Есть, черт возьми, что-то в этих бескозырках и в этих пристальных глазах, не знавших сомнений, в этих ликах гражданской войны. Смотришь на них, и отчего-то в иную минуту сдавит вдруг сердце, наполнит его чем-то высоким и святым, да так, что сглотнешь слезу и долго потом не можешь успокоиться, не можешь забыть об этом…
Чуть покачивало. Все еще спал кто-то на короткой скамье, поджав под себя ноги и накрывшись плащом. Было слышно, как работал винт под водой и как за бортом влажно шелестела ночная Волга.
Когда мы спустились в трюм, все уже спали. Счастливые ребята и девчонки, положив на плечи друг другу головы, тоже спали. В одном отсеке кто-то курил еще, оттуда выползал дым. Кто-то, невидимый за перегородкой, храпел. Мужик и баба спали, привалившись к ящику. Уснули и мы с Ингой.
Мне снилась наша старица, снился белый песок на берегу и шалаш, обвешанный судаками. Все судаки смотрели на меня остановившимися глазами, и один из них вдруг сказал: «Дорогие граждане и товарищи, братья и сестры!» Я никак не мог опознать говорившего судака и обернулся. По грудь в воде стоял Маркин в своей бескозырке и в полосатой тельняшке. Капли стекали с бороды и усов комиссара. Он прищурился и сказал: «Не разрешается!»
— Что не разрешается? — спросил я, не понимая.
— Не разрешается! — повторил Маркин и запел: — «Смело, товарищи, в ногу, духом окрепнем в борьбе». — Он пел, а губы его почему-то не шевелились. Потом лицо комиссара расплылось, покрылось туманом и в тумане исчезло. Я снова повернулся к шалашу. Судаки молчали. Мне стало жутко, и я проснулся. Уснуть уже не мог до утра.

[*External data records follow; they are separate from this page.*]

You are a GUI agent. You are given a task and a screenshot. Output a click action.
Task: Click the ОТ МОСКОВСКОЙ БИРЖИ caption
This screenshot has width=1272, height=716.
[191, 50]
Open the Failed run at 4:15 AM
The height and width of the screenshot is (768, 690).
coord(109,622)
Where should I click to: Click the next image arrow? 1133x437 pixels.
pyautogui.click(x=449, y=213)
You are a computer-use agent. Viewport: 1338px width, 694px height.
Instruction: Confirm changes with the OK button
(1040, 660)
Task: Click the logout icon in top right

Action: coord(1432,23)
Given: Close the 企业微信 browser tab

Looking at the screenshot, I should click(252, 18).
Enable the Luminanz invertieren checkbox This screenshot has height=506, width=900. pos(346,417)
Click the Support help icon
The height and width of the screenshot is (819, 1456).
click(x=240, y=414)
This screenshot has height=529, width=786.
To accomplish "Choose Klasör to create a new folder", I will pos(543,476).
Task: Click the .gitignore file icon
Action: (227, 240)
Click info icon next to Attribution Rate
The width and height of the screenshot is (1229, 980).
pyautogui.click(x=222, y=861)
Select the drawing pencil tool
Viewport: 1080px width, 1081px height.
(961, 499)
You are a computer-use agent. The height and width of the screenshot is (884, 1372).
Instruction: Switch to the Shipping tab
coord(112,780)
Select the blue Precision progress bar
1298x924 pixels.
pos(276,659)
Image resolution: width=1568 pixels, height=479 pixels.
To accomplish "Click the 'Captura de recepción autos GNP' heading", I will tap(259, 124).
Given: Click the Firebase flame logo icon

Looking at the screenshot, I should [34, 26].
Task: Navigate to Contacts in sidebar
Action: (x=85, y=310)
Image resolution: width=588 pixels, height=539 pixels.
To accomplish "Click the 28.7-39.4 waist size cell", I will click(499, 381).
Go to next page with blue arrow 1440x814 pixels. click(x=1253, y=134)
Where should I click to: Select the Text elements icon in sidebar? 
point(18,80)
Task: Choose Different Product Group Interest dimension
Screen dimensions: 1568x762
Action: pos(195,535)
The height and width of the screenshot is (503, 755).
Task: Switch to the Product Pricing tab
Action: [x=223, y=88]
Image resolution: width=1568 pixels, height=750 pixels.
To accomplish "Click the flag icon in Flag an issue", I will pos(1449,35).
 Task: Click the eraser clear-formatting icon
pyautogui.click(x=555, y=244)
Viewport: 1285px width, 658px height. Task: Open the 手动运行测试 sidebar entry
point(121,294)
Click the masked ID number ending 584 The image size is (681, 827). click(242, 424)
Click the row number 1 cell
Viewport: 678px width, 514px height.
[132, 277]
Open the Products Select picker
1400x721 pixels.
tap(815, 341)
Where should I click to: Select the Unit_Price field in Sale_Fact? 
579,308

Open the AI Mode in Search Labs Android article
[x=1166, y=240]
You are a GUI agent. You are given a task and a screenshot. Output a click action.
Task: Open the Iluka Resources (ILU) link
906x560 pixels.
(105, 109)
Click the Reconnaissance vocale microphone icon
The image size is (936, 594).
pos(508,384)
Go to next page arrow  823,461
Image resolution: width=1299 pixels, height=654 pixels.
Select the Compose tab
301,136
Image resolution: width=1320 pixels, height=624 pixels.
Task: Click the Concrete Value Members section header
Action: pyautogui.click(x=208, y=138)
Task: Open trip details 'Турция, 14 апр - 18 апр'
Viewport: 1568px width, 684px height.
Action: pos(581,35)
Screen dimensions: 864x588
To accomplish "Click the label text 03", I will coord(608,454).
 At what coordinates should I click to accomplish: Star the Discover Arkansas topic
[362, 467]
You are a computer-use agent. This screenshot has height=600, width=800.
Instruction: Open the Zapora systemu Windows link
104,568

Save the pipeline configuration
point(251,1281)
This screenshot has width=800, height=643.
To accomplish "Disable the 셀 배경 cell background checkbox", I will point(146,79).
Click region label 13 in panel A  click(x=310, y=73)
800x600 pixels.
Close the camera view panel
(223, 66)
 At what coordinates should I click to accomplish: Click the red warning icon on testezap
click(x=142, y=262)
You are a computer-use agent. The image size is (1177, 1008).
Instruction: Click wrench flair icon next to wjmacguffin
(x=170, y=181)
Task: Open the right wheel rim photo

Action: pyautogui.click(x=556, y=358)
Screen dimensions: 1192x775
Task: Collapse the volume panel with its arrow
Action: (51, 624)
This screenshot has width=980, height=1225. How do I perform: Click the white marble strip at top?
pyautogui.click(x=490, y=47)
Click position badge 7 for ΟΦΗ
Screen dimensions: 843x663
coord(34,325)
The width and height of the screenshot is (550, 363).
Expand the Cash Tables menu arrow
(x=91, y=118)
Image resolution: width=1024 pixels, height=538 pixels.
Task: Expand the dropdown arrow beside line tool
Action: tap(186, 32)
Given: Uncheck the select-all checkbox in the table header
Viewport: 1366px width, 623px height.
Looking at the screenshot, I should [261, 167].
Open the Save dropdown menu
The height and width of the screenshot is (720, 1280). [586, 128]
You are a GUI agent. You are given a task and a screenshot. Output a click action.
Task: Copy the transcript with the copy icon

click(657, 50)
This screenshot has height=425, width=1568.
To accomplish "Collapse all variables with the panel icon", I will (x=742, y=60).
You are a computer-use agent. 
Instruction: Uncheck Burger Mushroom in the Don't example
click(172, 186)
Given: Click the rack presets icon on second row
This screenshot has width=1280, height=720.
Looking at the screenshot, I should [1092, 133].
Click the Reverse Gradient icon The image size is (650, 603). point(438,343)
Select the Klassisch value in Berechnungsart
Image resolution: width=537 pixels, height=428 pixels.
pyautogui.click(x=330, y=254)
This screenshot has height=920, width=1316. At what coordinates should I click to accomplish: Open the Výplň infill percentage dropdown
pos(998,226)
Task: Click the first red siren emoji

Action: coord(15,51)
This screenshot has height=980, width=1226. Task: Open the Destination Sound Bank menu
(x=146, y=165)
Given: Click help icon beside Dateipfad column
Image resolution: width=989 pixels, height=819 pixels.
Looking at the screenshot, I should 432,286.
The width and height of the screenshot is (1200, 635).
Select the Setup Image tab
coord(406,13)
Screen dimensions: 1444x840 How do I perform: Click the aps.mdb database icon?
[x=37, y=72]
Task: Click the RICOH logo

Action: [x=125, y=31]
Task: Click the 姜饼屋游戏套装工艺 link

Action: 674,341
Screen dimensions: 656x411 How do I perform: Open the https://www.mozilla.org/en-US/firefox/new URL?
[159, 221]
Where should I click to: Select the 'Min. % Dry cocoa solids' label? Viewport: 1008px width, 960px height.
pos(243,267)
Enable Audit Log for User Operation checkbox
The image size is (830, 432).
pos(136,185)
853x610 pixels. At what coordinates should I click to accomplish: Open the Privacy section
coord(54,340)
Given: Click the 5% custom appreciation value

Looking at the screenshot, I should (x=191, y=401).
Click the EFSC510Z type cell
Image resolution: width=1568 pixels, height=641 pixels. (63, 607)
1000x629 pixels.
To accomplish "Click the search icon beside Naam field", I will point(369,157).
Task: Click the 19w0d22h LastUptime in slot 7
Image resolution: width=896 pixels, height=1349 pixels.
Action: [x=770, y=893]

Утром мы с Ингой перешли в освободившуюся каюту первого класса. Жалко было покидать веселый трюм, где так хорошо пели студенты, а может быть, и не студенты, а молодые рабочие-отпускники, трудно теперь отличить одних от других. Жалко, но мы все же покинули наш трюм, попрощались с женщиной и ее больным сыном и ушли. Поднялись по той лесенке и оказались в пустом коридорчике с красной ковровой дорожкой. По обе стороны сияли начищенными ручками отполированные двери кают. Среди них была и наша. Мягкие диванчики, столик с лампой, зашторенное белым шелком окно, под ногами коврик. Здесь был другой, хорошо устроенный мир.